Directions –
Read the listing and extract each line that includes the word "agent".

Materials provided –
# # #

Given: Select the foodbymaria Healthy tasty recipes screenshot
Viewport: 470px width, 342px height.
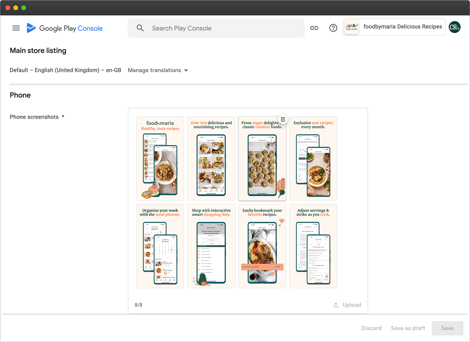Looking at the screenshot, I should coord(160,159).
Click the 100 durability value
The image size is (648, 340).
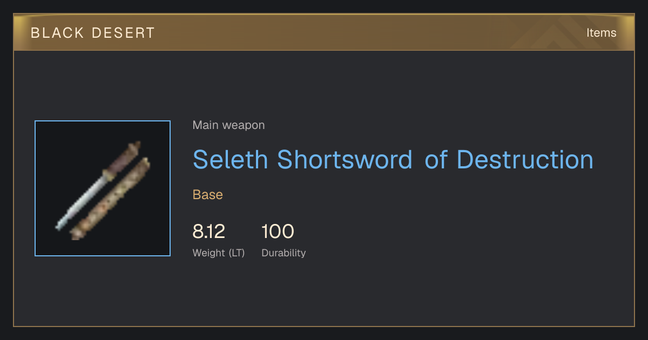click(278, 232)
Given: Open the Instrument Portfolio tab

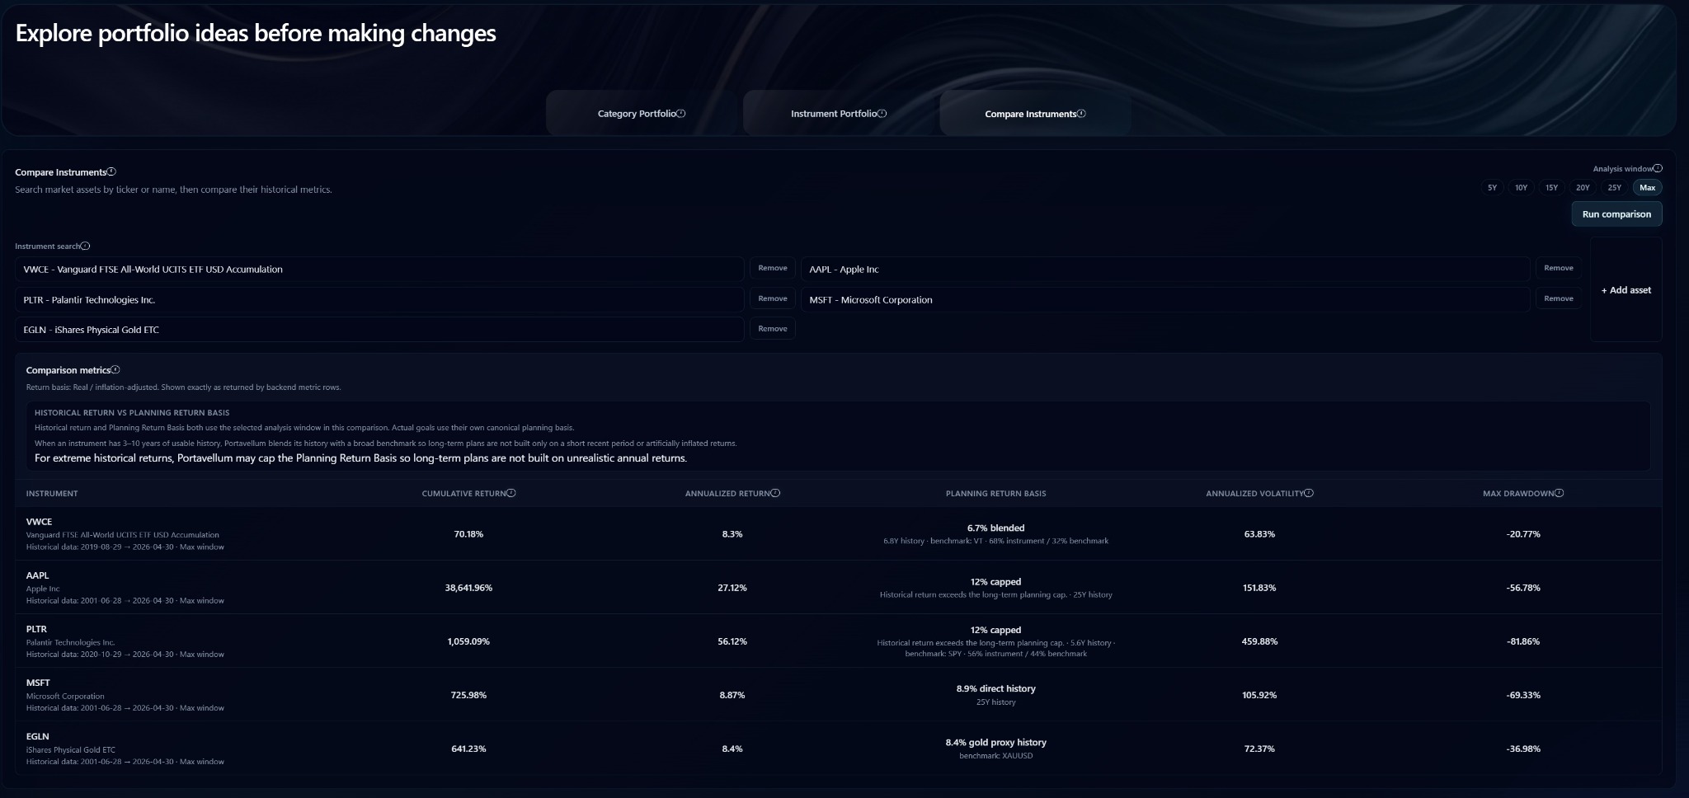Looking at the screenshot, I should click(x=839, y=113).
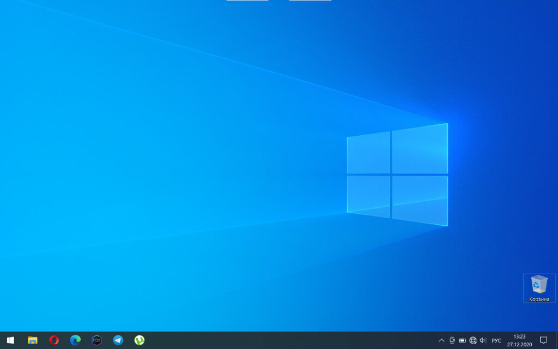Switch input language via РУС indicator

[x=496, y=340]
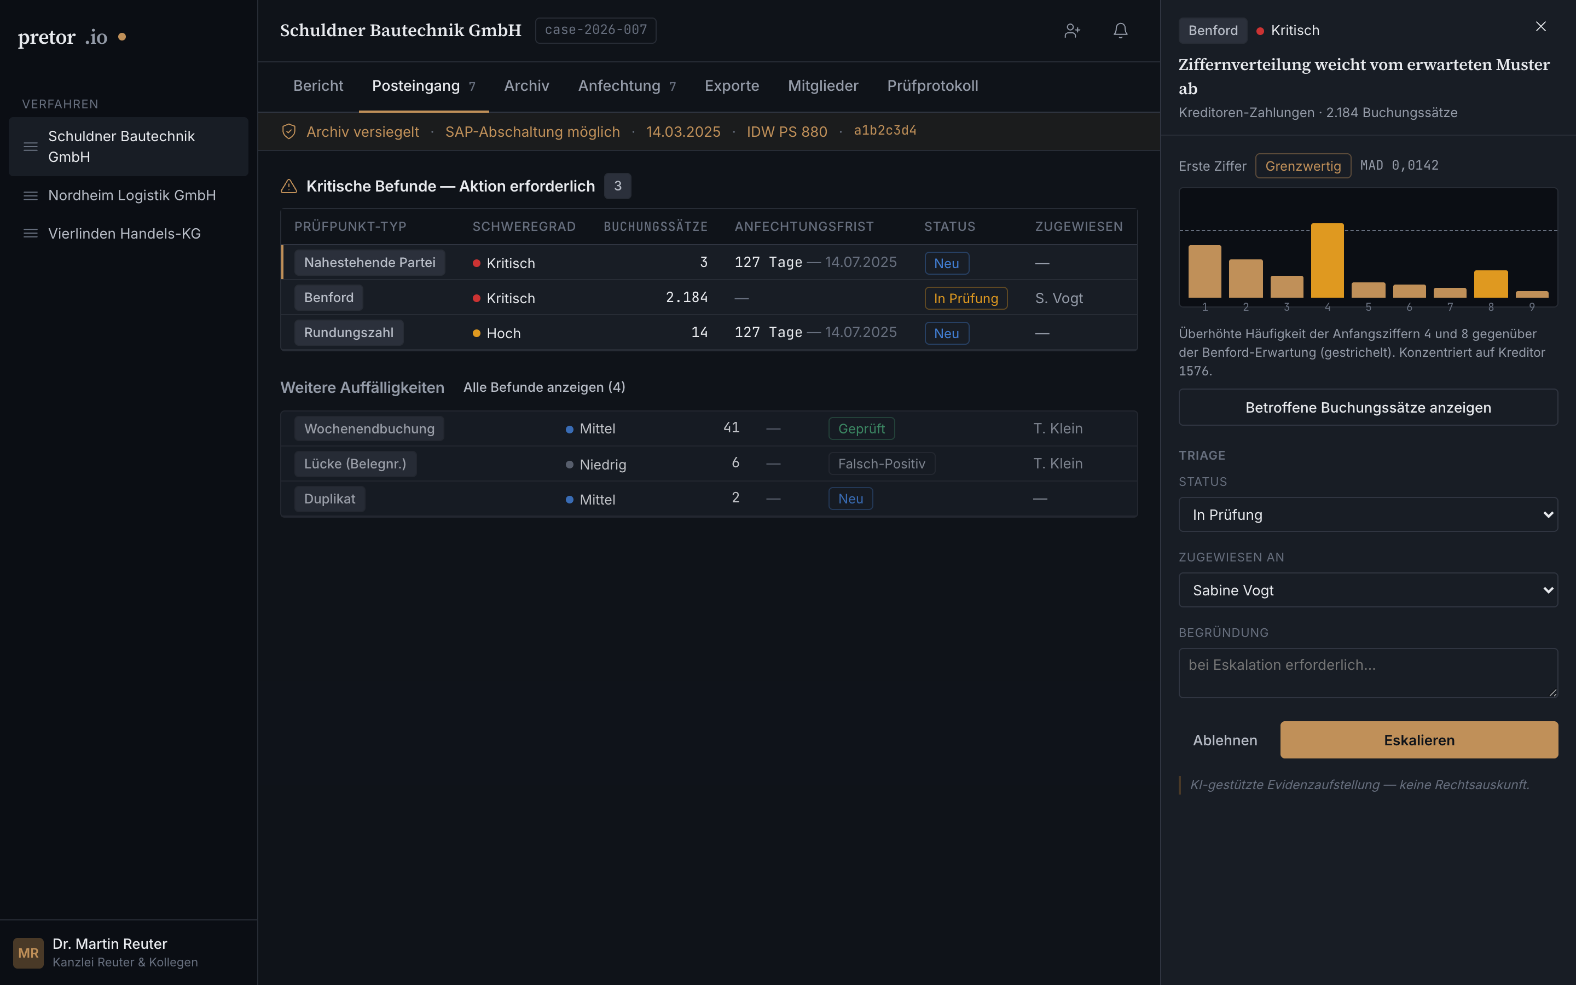Click the MR user avatar
The height and width of the screenshot is (985, 1576).
(x=28, y=952)
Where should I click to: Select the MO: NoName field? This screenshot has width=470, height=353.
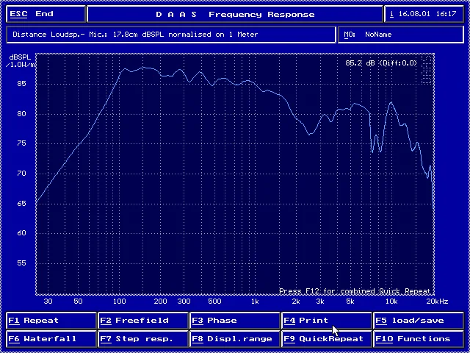click(401, 35)
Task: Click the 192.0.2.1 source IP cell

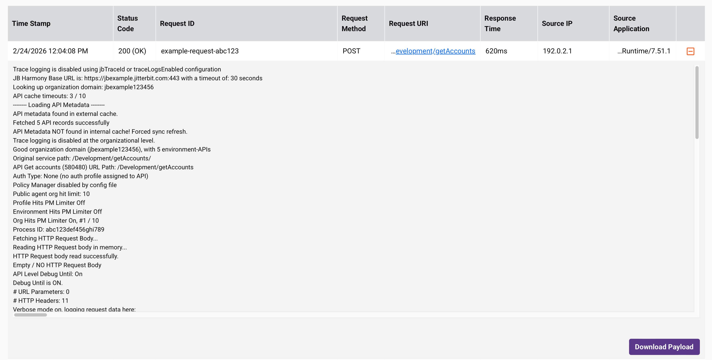Action: [x=557, y=51]
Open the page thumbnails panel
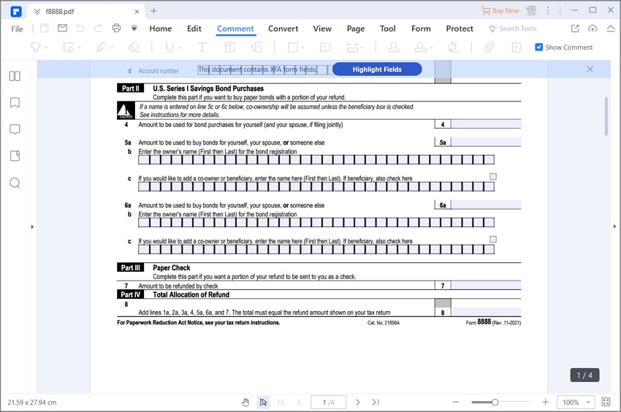Image resolution: width=621 pixels, height=412 pixels. pos(14,76)
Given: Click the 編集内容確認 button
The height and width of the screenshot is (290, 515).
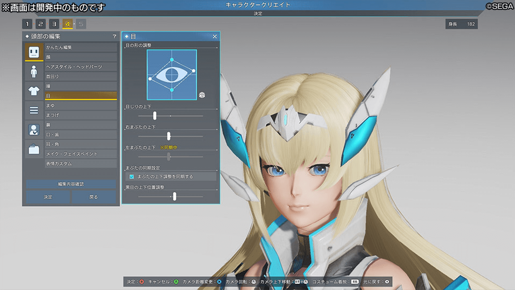Looking at the screenshot, I should tap(71, 184).
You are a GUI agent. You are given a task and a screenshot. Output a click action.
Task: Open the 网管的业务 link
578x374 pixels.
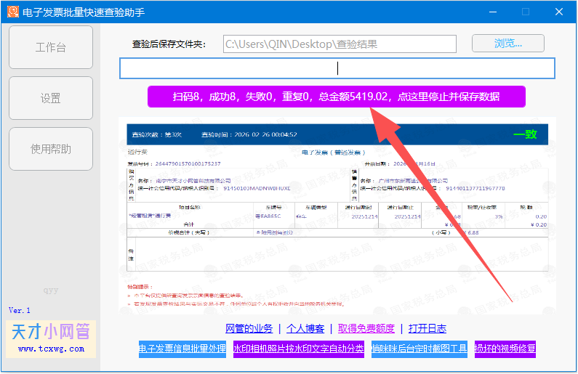[249, 329]
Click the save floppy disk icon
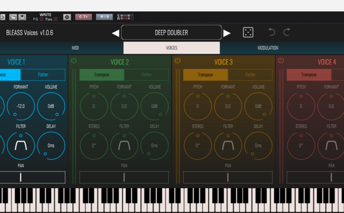 (x=22, y=17)
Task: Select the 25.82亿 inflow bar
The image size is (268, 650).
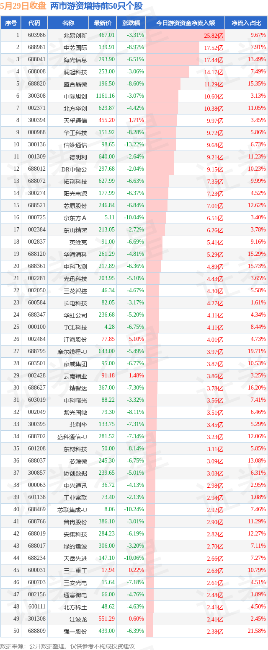Action: 186,35
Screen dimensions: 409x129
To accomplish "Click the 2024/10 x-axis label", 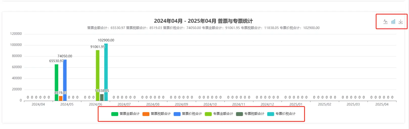I will click(x=210, y=105).
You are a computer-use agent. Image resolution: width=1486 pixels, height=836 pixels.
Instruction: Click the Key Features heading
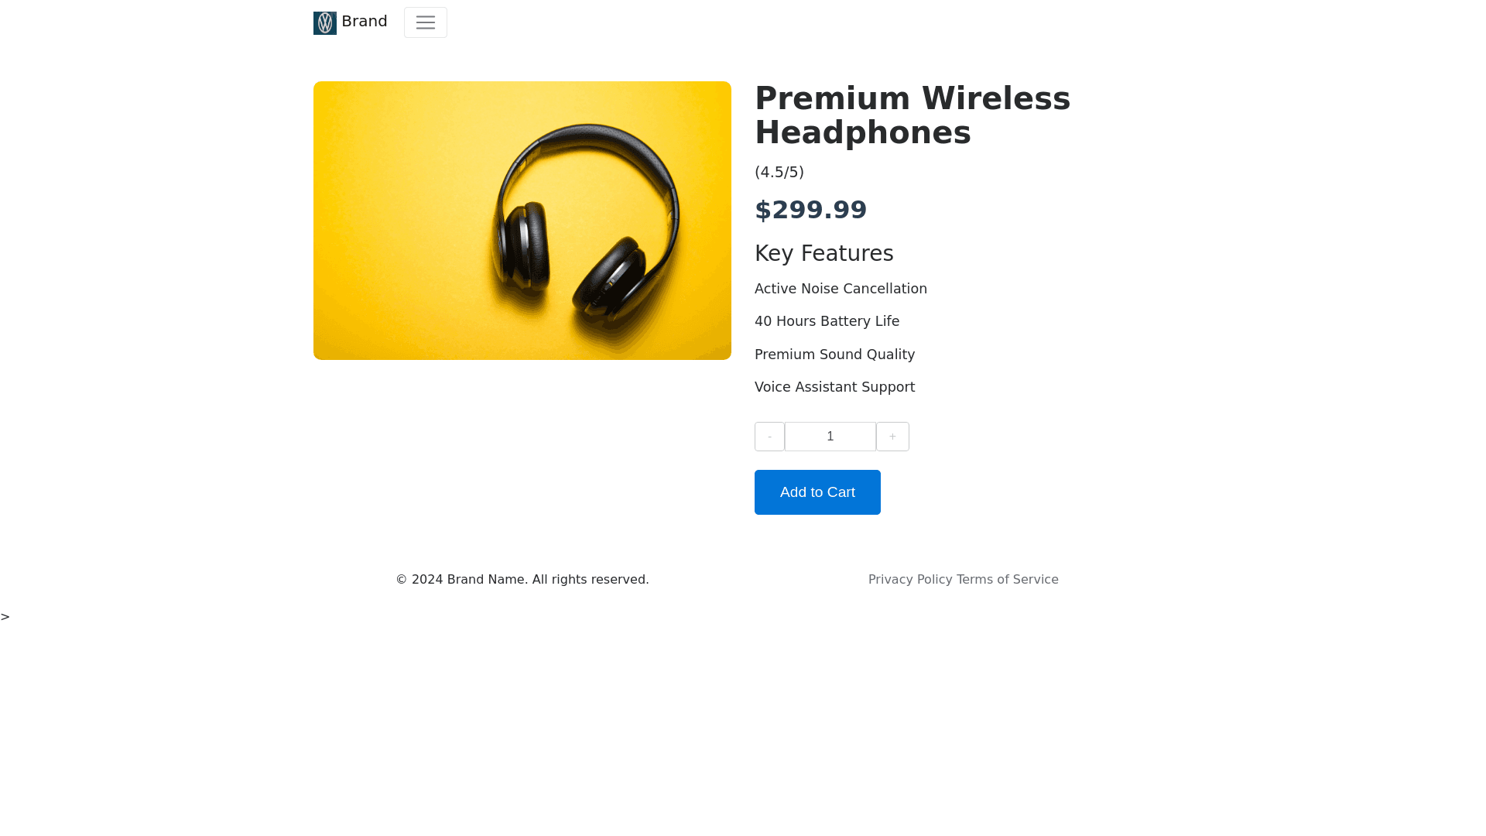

# # #

Solution to this task –
You are a GUI agent. You are given a task and a screenshot. Output a click action.
You are a computer-use agent. Image resolution: width=1486 pixels, height=836 pixels.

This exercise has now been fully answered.